TESTO PROPOSTO:
Nel 1949 si trasferì all’Università di Napoli, dove insegnò fino al 1967, ma non risiedette in quella città: per il forte timbro formale che sempre impresse a tutti i rapporti privati e professionali, anche nel mutare degli stili di vita della società e delle università italiane, non sentì congeniali né Napoli, né il suo ambiente accademico. Alla Sapienza di Roma, dove poi fu chiamato, osservò con ostilità e incomprensione le rivolte studentesche del 1968-69 e svolse con crescente distacco le attività didattiche fino al pensionamento.
Nel 1974 fu eletto socio nazionale dell’Accademia dei Lincei, per la quale organizzò alcuni convegni, e nel 1978 assunse la direzione della Enciclopedia del diritto dell’Istituto della Enciclopedia Italiana.

DATI FORNITI:
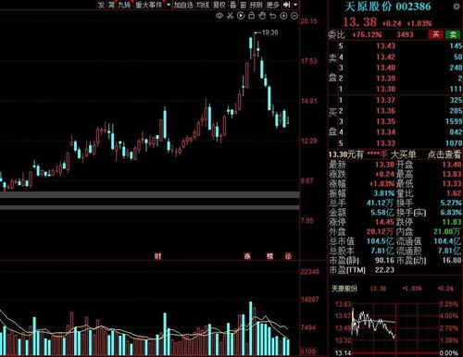Open the settings gear next to 天原股份

(457, 6)
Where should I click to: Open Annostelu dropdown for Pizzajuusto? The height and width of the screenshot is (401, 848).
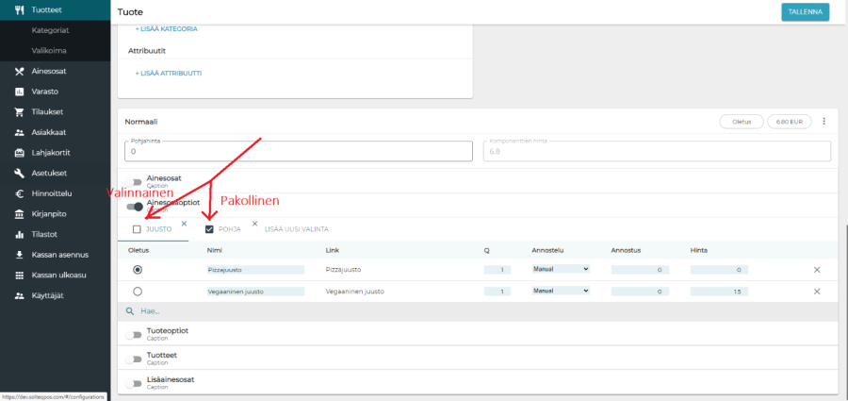tap(561, 269)

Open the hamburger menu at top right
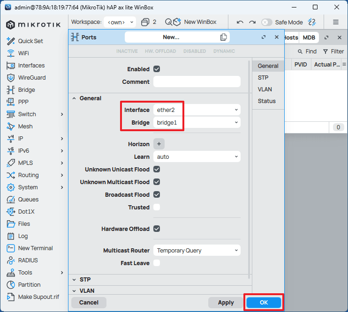(x=336, y=22)
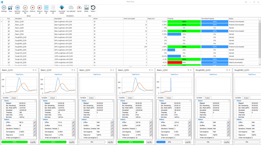The height and width of the screenshot is (145, 261).
Task: Open the Settings tool in the ribbon
Action: [x=4, y=8]
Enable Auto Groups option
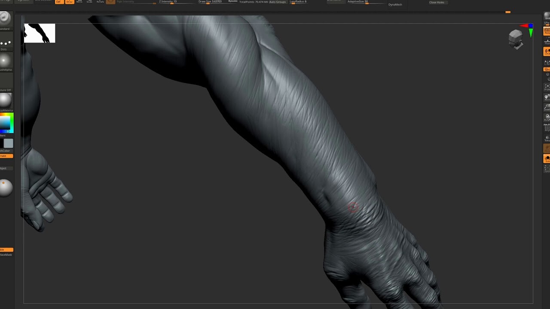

REQUISITI DEL COMPITO:
a) Elenca tutte le date scritte in cifre che compaiono nel testo proposto.
b) Ripeti senza modifiche il passo del testo proposto che si apre con le parole contenenti "Nel 1949 si" e si chiude con "della Enciclopedia Italiana.".

RISULTATI:
a) 1949, 1967, 1968-69, 1974, 1978

b)
Nel 1949 si trasferì all’Università di Napoli, dove insegnò fino al 1967, ma non risiedette in quella città: per il forte timbro formale che sempre impresse a tutti i rapporti privati e professionali, anche nel mutare degli stili di vita della società e delle università italiane, non sentì congeniali né Napoli, né il suo ambiente accademico. Alla Sapienza di Roma, dove poi fu chiamato, osservò con ostilità e incomprensione le rivolte studentesche del 1968-69 e svolse con crescente distacco le attività didattiche fino al pensionamento.
Nel 1974 fu eletto socio nazionale dell’Accademia dei Lincei, per la quale organizzò alcuni convegni, e nel 1978 assunse la direzione della Enciclopedia del diritto dell’Istituto della Enciclopedia Italiana.